REQUISITOS DAS TAREFAS:
**1.** Reproduza fielmente o trecho do texto que começa pelas palavras que contêm "A vida é só uma, mas há" e termina em "lá no alto.".
**2.** Segundo o texto, por que razão nos esquecemos, por vezes, de que a vida é só uma? Responda em uma a três frases.
**3.** Que pessoas anónimas são dadas como exemplo no texto?

Vidas

A vida é só uma, mas há tantas vidas. Tantas histórias, tantas relações, tantos percursos, tantas saudades, tantos amores, tantos sofrimentos, tantos caminhos.
A vida é só uma, mas nós somos muitos. Todos os que cabem no "nós". Mesmo muitos. E somos tantos, que nos esquecemos, por vezes, que a vida é só uma. A(s) nossa(s) vida(s) cruza(m)-se e permite(m)-se vida nesse cruzamento. Só num emaranhado de existências acontece Vida.

Desde criança que me inquieto acerca do que existe nas pessoas que passam anónimas nos meus dias. Na senhora da caixa do supermercado, no jovem no autocarro, nos viajantes dentro do avião que voa lá no alto.
Não conhecemos a pessoa para além da imagem do corpo. O que há dentro dos olhos, atrás de cada semblante? Desconhecemos.

Mas sempre que descobrimos as histórias dentro da imagem, aquela existência é então parte da vida, da nossa, ainda que uma só.

CONJUNTO DE DADOS:
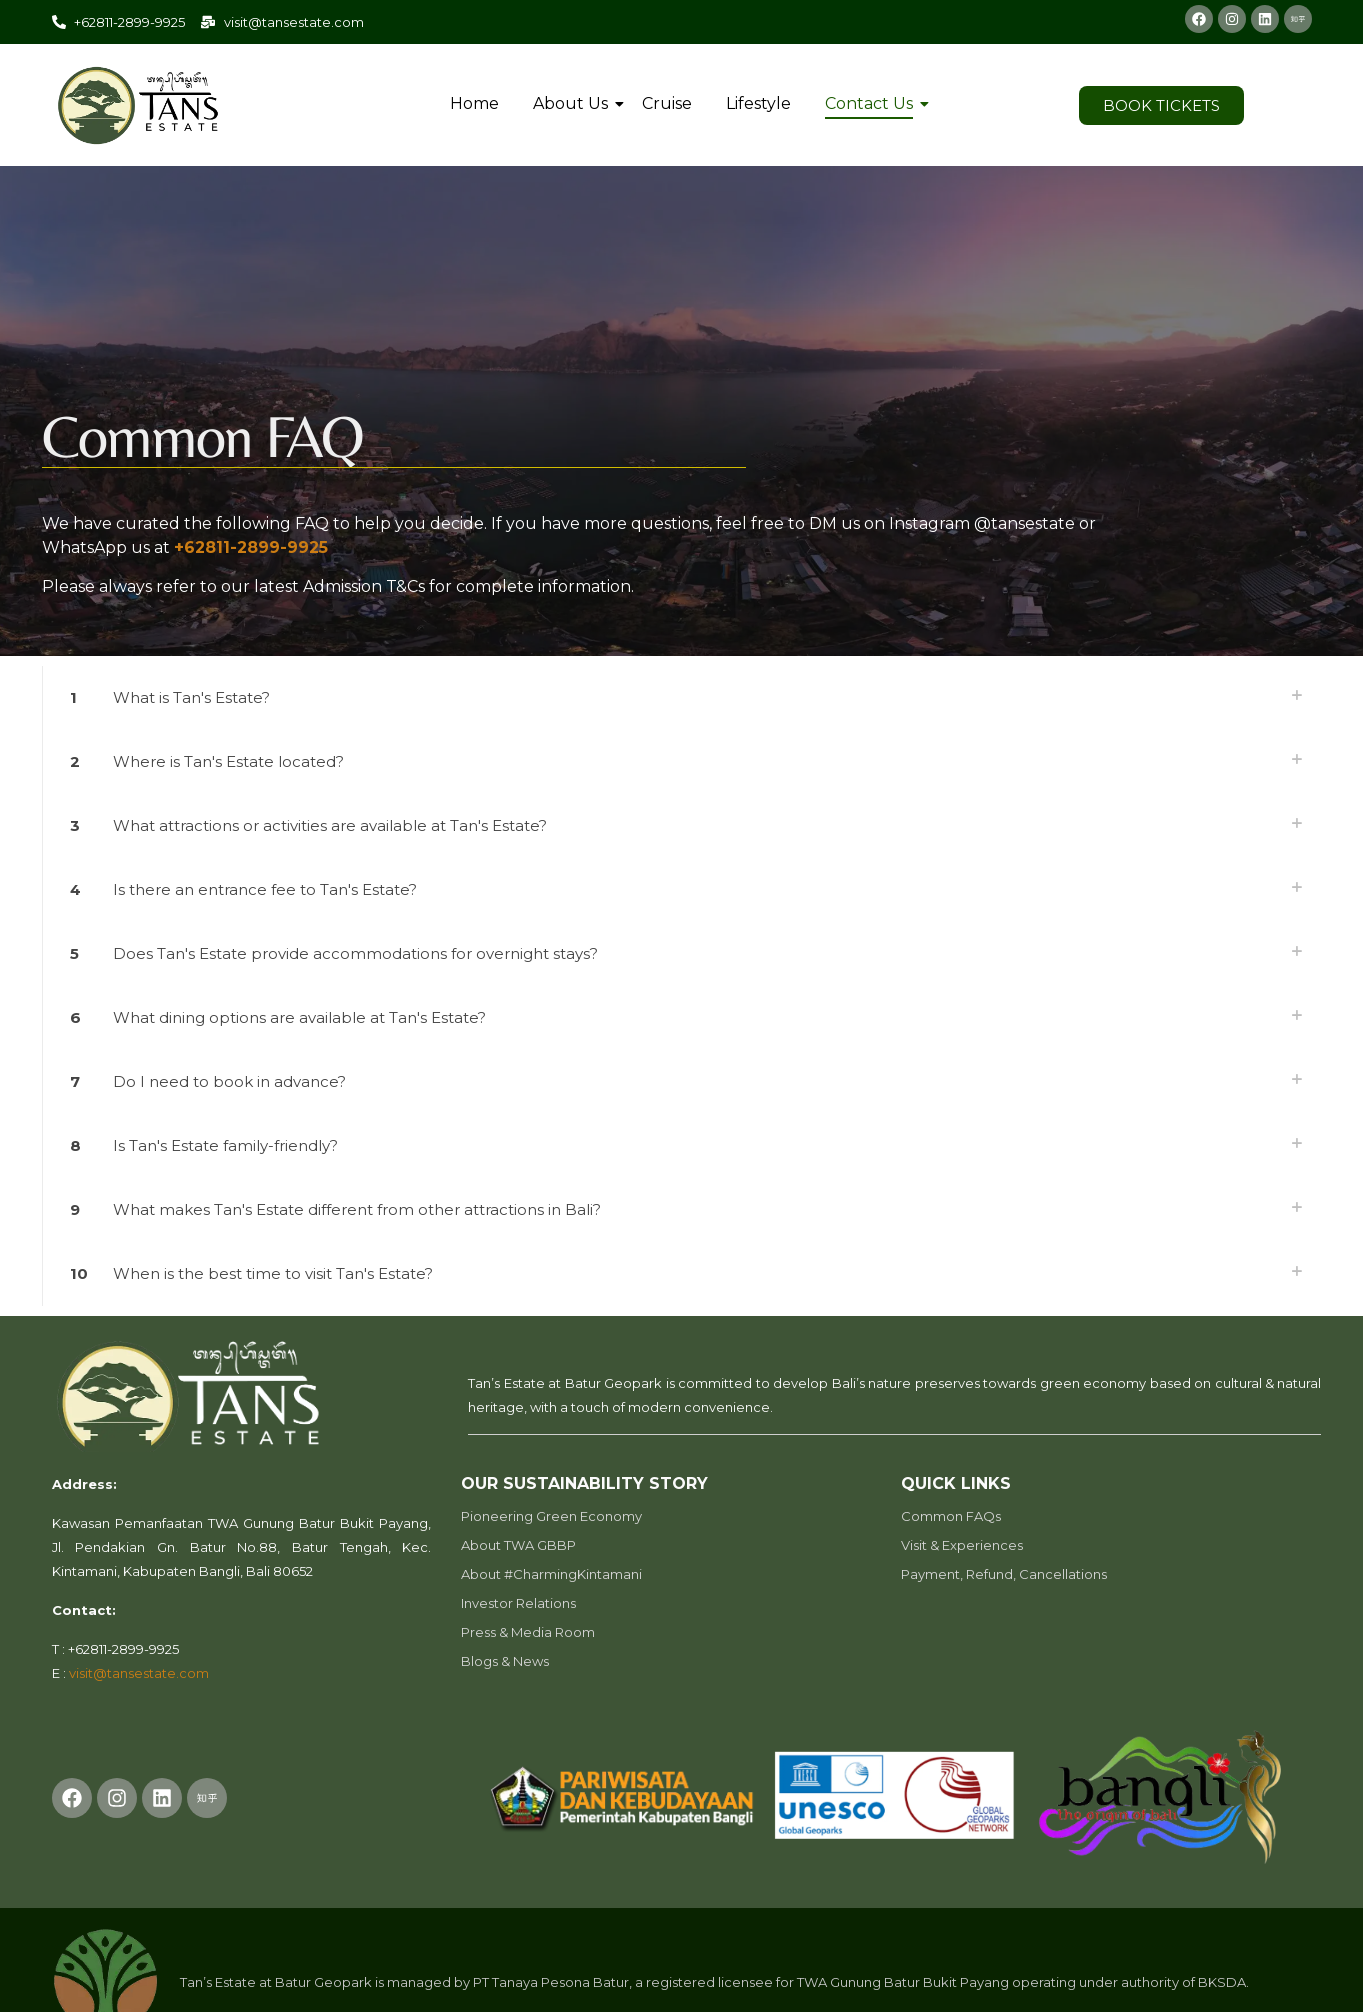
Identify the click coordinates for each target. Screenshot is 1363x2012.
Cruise (667, 103)
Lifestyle (758, 103)
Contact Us (872, 103)
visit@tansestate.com (139, 1673)
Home (474, 103)
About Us (574, 103)
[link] (682, 698)
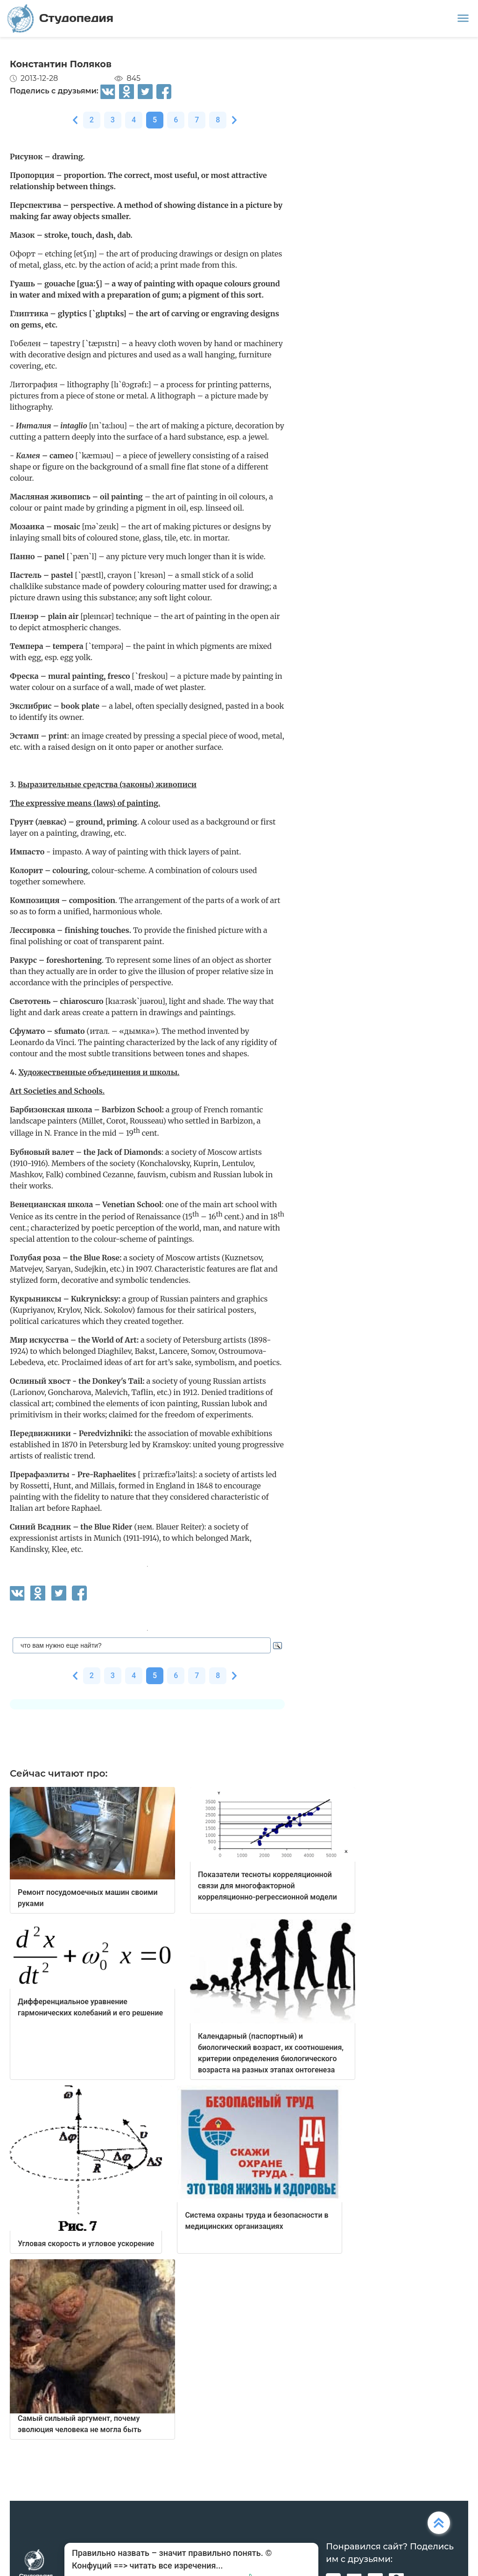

RESPOSTAS ÀS TAREFAS:
**1.**
A vida é só uma, mas há tantas vidas. Tantas histórias, tantas relações, tantos percursos, tantas saudades, tantos amores, tantos sofrimentos, tantos caminhos.
A vida é só uma, mas nós somos muitos. Todos os que cabem no "nós". Mesmo muitos. E somos tantos, que nos esquecemos, por vezes, que a vida é só uma. A(s) nossa(s) vida(s) cruza(m)-se e permite(m)-se vida nesse cruzamento. Só num emaranhado de existências acontece Vida.

Desde criança que me inquieto acerca do que existe nas pessoas que passam anónimas nos meus dias. Na senhora da caixa do supermercado, no jovem no autocarro, nos viajantes dentro do avião que voa lá no alto.

**2.** Porque somos muitos, todos os que cabem no "nós". O texto afirma que somos tantos que, por vezes, nos esquecemos de que a vida é só uma.

**3.** A senhora da caixa do supermercado, o jovem no autocarro e os viajantes dentro do avião.